Narcissism & The Problem With Personality Disorders
There is always a lot of talk about helping people who are pathologically narcissistic and treatments that could be tried and medications that can be used. There is always the question of why:
- Why can't they see the problem?
- Why won't they just stop reacting that way?
- Why don't they change their behavior?
This is the problem with personality disorders. Pathological narcissism is not just an emotional problem. It's not just a behavioral problem. It's not even just a perception, cognition or developmental problem. It's not a problem with just one area or part. The personality itself is disordered. The whole identity-personality structure is dysfunctional and maladapted.
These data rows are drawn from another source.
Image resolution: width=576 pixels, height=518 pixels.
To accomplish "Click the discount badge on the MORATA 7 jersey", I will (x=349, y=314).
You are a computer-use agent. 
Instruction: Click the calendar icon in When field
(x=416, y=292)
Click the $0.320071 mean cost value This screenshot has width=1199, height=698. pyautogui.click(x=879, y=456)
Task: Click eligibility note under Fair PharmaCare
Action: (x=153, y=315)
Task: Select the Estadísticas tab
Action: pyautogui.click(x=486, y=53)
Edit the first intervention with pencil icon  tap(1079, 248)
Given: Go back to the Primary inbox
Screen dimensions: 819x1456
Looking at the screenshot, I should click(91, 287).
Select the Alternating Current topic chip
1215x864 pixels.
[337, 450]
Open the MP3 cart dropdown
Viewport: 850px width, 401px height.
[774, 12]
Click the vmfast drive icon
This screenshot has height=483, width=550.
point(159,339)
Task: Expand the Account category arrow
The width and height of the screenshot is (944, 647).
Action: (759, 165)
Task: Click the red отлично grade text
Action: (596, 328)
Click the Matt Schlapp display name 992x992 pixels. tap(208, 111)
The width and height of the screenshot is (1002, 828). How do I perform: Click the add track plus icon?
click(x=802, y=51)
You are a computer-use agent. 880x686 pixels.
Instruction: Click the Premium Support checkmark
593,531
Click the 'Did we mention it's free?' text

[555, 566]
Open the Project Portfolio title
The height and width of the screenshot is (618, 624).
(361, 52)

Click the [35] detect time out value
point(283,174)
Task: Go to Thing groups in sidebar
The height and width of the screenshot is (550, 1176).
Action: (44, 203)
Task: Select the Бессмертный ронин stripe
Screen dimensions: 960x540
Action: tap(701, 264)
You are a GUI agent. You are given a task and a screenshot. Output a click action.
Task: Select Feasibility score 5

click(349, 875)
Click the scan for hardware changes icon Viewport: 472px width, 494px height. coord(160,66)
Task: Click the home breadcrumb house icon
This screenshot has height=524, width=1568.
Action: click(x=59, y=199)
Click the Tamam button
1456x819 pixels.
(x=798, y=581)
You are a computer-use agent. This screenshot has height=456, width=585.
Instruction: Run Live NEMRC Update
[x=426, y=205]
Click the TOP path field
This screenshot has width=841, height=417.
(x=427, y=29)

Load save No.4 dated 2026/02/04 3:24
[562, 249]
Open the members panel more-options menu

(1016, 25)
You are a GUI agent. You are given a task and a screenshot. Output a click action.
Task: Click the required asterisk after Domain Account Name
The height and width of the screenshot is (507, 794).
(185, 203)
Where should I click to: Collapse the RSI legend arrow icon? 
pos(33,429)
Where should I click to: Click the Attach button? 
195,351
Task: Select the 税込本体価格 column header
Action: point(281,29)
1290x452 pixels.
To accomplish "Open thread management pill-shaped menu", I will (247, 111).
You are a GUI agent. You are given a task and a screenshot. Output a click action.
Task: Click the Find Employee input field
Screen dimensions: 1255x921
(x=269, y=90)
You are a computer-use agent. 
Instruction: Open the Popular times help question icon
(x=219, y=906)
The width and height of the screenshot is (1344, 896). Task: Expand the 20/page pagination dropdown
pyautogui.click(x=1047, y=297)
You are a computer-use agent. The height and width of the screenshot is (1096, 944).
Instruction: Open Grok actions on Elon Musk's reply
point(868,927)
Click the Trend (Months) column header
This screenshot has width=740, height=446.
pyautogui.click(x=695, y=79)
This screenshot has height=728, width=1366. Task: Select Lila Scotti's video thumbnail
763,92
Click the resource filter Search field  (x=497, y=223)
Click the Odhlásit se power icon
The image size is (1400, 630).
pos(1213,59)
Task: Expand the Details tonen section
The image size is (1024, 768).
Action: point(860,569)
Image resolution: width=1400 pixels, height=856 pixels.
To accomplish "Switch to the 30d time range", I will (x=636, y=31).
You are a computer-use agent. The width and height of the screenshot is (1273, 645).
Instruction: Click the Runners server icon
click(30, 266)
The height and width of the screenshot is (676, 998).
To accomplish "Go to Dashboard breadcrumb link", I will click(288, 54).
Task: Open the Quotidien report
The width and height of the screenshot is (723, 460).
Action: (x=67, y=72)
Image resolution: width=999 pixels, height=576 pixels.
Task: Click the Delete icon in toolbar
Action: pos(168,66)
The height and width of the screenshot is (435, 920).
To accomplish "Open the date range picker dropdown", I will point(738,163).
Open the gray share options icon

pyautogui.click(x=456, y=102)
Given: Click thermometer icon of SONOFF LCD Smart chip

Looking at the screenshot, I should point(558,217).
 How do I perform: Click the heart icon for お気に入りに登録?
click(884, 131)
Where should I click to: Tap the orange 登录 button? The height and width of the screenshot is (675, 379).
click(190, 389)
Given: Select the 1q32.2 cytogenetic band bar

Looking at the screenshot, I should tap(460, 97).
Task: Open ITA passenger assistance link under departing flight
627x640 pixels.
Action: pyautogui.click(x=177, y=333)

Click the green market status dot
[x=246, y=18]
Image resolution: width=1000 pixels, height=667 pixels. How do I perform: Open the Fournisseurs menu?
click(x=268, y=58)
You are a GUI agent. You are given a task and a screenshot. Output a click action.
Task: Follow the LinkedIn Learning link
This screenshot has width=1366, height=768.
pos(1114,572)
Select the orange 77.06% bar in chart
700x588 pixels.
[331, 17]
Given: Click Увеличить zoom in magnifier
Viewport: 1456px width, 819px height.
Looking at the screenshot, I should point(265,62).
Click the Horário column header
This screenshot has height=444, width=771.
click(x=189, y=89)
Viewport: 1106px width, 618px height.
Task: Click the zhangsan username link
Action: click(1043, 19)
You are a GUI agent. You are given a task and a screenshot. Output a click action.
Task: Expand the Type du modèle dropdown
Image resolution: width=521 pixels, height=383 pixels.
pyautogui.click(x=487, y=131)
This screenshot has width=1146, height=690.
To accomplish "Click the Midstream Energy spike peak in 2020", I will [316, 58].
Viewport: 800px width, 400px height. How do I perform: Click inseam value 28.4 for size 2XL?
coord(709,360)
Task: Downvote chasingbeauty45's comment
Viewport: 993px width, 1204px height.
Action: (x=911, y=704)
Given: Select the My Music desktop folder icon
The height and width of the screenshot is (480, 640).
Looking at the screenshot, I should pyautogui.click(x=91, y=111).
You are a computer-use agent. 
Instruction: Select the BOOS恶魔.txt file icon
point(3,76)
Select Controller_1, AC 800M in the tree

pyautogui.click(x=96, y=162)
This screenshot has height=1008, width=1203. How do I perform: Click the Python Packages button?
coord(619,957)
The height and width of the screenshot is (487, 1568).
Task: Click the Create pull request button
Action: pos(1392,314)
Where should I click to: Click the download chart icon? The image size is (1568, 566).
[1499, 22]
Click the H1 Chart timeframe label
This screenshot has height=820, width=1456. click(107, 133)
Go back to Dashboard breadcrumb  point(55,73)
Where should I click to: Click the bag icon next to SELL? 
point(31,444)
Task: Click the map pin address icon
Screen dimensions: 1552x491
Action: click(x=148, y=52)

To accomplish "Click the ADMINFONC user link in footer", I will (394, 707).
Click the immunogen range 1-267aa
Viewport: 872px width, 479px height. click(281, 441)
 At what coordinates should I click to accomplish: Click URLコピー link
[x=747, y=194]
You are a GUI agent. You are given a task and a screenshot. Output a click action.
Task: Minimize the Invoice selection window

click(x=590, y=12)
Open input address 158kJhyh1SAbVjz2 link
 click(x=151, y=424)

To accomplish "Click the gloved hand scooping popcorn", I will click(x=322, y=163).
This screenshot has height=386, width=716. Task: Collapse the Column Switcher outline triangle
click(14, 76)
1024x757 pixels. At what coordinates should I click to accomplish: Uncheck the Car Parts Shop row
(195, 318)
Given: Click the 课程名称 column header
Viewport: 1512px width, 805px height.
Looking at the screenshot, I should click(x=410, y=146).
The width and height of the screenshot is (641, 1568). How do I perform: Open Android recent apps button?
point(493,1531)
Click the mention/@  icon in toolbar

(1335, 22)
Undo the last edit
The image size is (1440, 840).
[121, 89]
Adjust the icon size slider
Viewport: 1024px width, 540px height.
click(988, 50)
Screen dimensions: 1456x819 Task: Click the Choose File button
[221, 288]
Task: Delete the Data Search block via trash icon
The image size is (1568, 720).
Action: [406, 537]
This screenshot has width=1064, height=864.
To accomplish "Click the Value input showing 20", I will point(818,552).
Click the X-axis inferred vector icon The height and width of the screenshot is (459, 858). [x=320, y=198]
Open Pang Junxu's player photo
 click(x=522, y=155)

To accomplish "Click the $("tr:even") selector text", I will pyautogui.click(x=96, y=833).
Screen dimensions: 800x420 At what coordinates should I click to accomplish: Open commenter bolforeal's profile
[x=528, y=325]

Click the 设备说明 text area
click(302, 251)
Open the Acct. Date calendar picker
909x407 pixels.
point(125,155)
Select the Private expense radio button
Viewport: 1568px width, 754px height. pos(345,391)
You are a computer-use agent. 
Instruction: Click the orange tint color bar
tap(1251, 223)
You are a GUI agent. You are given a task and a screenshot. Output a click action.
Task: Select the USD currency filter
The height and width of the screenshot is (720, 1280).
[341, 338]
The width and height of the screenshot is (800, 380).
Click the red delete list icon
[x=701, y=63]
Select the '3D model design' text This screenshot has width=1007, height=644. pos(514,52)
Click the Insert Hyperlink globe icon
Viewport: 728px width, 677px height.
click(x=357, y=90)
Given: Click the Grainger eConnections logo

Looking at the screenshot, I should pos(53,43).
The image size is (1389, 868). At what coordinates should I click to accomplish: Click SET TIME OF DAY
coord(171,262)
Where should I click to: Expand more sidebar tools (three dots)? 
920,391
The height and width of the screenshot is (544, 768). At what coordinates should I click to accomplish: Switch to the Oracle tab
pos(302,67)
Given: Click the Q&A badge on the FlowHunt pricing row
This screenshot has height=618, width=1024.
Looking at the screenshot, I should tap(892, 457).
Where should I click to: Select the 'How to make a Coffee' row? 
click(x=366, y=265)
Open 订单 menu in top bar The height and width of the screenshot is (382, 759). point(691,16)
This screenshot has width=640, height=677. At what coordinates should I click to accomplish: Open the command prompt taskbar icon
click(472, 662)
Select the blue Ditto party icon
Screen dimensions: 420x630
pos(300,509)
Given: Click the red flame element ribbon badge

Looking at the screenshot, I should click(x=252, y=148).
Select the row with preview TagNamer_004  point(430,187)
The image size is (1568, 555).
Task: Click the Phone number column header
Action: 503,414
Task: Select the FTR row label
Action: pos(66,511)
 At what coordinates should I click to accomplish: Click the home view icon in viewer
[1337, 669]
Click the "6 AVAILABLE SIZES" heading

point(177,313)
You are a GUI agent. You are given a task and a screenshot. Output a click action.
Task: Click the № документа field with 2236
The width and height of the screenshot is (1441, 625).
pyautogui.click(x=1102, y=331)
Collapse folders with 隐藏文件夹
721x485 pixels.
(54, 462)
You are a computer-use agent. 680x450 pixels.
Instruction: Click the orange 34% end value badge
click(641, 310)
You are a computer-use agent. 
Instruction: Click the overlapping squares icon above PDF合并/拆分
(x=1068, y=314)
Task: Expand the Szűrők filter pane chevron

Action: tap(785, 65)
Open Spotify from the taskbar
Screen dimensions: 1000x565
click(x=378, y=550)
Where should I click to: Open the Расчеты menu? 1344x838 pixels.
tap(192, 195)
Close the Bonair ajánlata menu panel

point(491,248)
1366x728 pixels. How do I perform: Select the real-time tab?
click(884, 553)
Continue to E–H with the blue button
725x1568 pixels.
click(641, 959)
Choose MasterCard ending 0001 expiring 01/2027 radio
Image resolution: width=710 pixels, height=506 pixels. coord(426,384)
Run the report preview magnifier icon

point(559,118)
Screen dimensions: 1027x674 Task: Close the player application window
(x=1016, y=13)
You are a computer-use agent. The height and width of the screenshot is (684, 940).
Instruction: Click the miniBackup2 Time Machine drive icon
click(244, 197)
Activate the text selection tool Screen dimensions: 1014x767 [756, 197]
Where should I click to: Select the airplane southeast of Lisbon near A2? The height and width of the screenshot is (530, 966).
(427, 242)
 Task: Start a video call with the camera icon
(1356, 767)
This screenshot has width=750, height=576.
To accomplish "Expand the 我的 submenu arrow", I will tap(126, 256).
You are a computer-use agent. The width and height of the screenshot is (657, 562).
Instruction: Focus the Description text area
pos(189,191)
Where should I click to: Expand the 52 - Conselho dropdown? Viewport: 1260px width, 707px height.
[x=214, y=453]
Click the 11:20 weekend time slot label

Literally the way they think is dysfunctional. If we think of the personality as a vehicle, think of the auto recalls you've seen in your life. It's usually things like, the braking system is faulty or the airbag system has a bug. It's a problem with one part of the vehicle. With a personality disorder, the metal the entire car was created from was compromised. It's not just a problem with one part or one system or one function. The entire thing has been affected.
This is one of the reasons narcissistic people don't often seek help for their actual problems: they don't see them. They may go to therapy for depression or anxiety, they may go because they believe they are the victim of abuse in the relationship and they may go because other people insist, but they generally don't go to therapy or seek help because they see the real problem. Because this is how it's always been, it seems normal to them. They don't see the problems that other people see.
If you heard voices in your head for your entire life, you would not just wake up one day and think it was odd that you hear voices. If someone else told you they didn't hear voices, instead of thinking you are odd or have a problem, you might think they are the ones who are odd or have a problem. If someone told you that hearing voices is abnormal, that would be super-hard for you to understand. That's kind of how personality disorders work. People with a personality disorder often do not realize there is a problem with the way they think or perceive things - even when it has been repeatedly pointed out. In the case of pathological narcissism, the personality has been structured in such a way as to keep threatening information and feelings away. In order for narcissists to realize there is a problem with the way they think and perceive things, they would have to accept this threatening information - and the feelings attached to it - when it is presented. Since their entire personality has been structured in such a way as to keep threatening information away... you can see the problem here.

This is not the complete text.